Supplied records:
==============================

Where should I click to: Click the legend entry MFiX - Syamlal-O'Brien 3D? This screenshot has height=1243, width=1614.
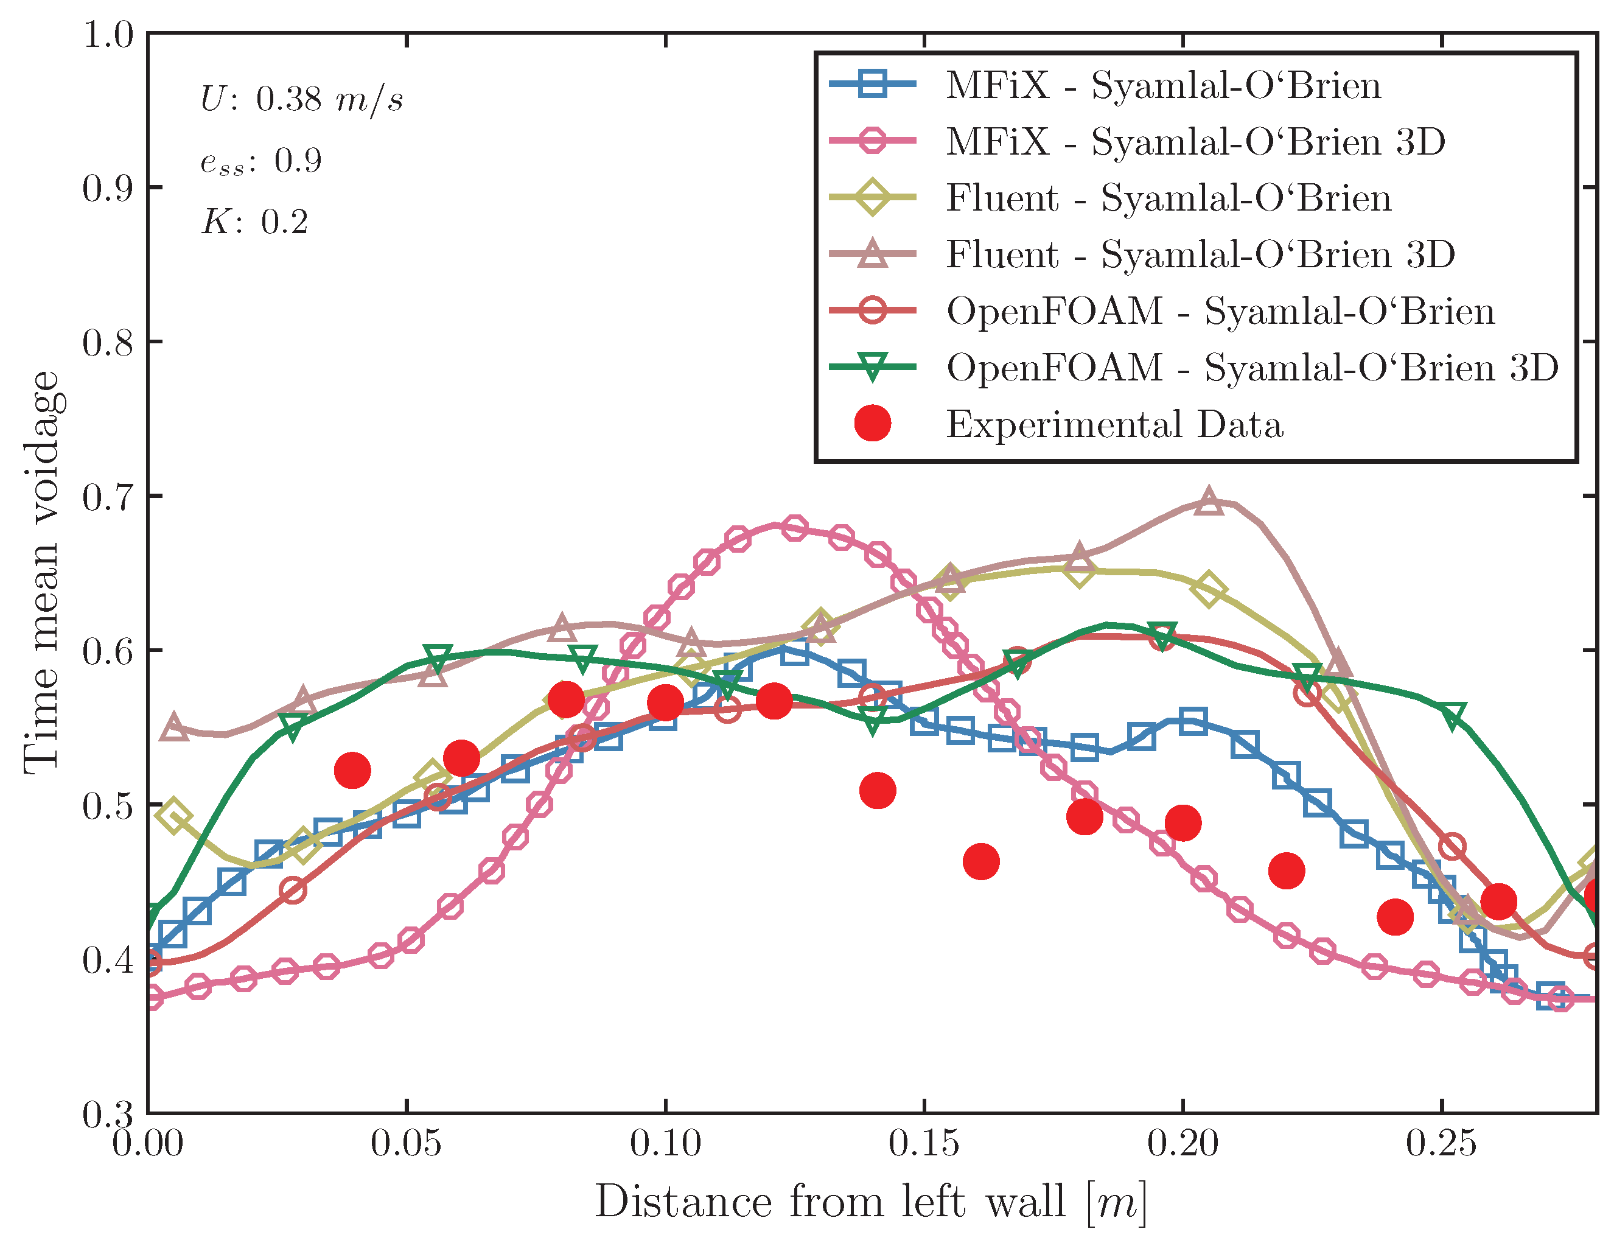point(1195,141)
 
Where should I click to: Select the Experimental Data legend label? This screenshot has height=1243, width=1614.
point(1114,424)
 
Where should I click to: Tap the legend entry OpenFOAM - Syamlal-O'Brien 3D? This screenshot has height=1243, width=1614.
point(1252,367)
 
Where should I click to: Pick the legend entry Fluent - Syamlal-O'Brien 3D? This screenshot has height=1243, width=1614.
point(1200,254)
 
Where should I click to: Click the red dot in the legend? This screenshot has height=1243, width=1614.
point(872,424)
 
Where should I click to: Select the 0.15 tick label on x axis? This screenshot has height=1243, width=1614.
point(924,1143)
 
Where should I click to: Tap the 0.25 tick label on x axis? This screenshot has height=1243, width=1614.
point(1441,1143)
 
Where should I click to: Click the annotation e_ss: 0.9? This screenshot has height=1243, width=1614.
point(261,160)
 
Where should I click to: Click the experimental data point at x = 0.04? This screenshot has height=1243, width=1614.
point(352,771)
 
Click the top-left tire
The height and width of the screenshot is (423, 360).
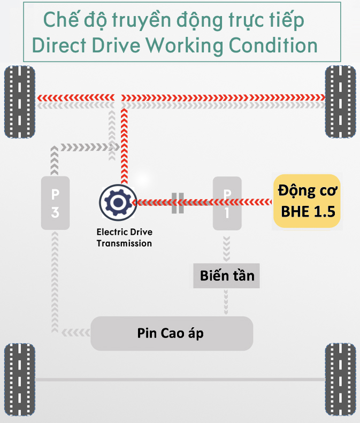[x=20, y=102]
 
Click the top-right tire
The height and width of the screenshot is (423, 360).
[x=341, y=102]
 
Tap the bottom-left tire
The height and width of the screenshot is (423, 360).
[x=20, y=380]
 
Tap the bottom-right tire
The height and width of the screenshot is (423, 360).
[x=341, y=380]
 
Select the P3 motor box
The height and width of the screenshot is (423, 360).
[x=56, y=204]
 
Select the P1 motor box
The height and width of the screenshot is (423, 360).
[x=227, y=204]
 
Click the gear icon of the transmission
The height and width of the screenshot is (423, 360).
[x=118, y=202]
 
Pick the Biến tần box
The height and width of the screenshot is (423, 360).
[x=227, y=276]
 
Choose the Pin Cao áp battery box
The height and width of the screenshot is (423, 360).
[x=171, y=333]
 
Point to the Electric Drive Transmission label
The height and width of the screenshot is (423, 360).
[x=124, y=238]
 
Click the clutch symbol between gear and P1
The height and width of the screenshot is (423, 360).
[x=178, y=202]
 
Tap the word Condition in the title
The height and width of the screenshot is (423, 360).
[x=273, y=45]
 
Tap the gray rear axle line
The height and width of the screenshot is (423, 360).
[x=180, y=380]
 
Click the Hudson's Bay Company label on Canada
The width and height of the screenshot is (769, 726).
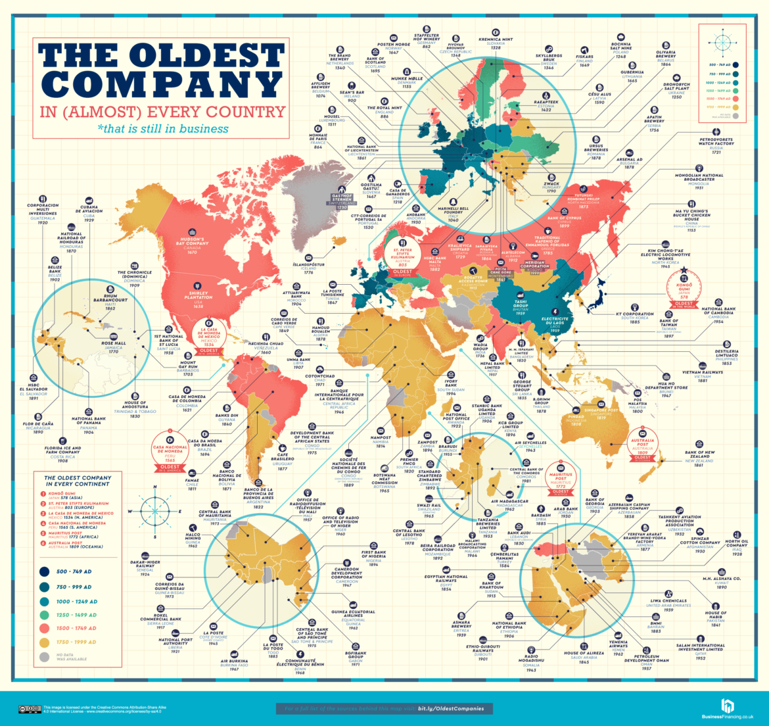coord(192,243)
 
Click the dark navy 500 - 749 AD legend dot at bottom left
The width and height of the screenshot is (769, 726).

==============================

Retype the lines from the one with "Pick the Biến tần box" through the one with "[x=273, y=45]", both ends included, with no changes.

Reply:
Pick the Biến tần box
The height and width of the screenshot is (423, 360).
[x=227, y=276]
 
Choose the Pin Cao áp battery box
The height and width of the screenshot is (423, 360).
[x=171, y=333]
 
Point to the Electric Drive Transmission label
The height and width of the screenshot is (423, 360).
[x=124, y=238]
 
Click the clutch symbol between gear and P1
The height and width of the screenshot is (423, 360).
[x=178, y=202]
 
Tap the word Condition in the title
The height and width of the screenshot is (423, 360).
[x=273, y=45]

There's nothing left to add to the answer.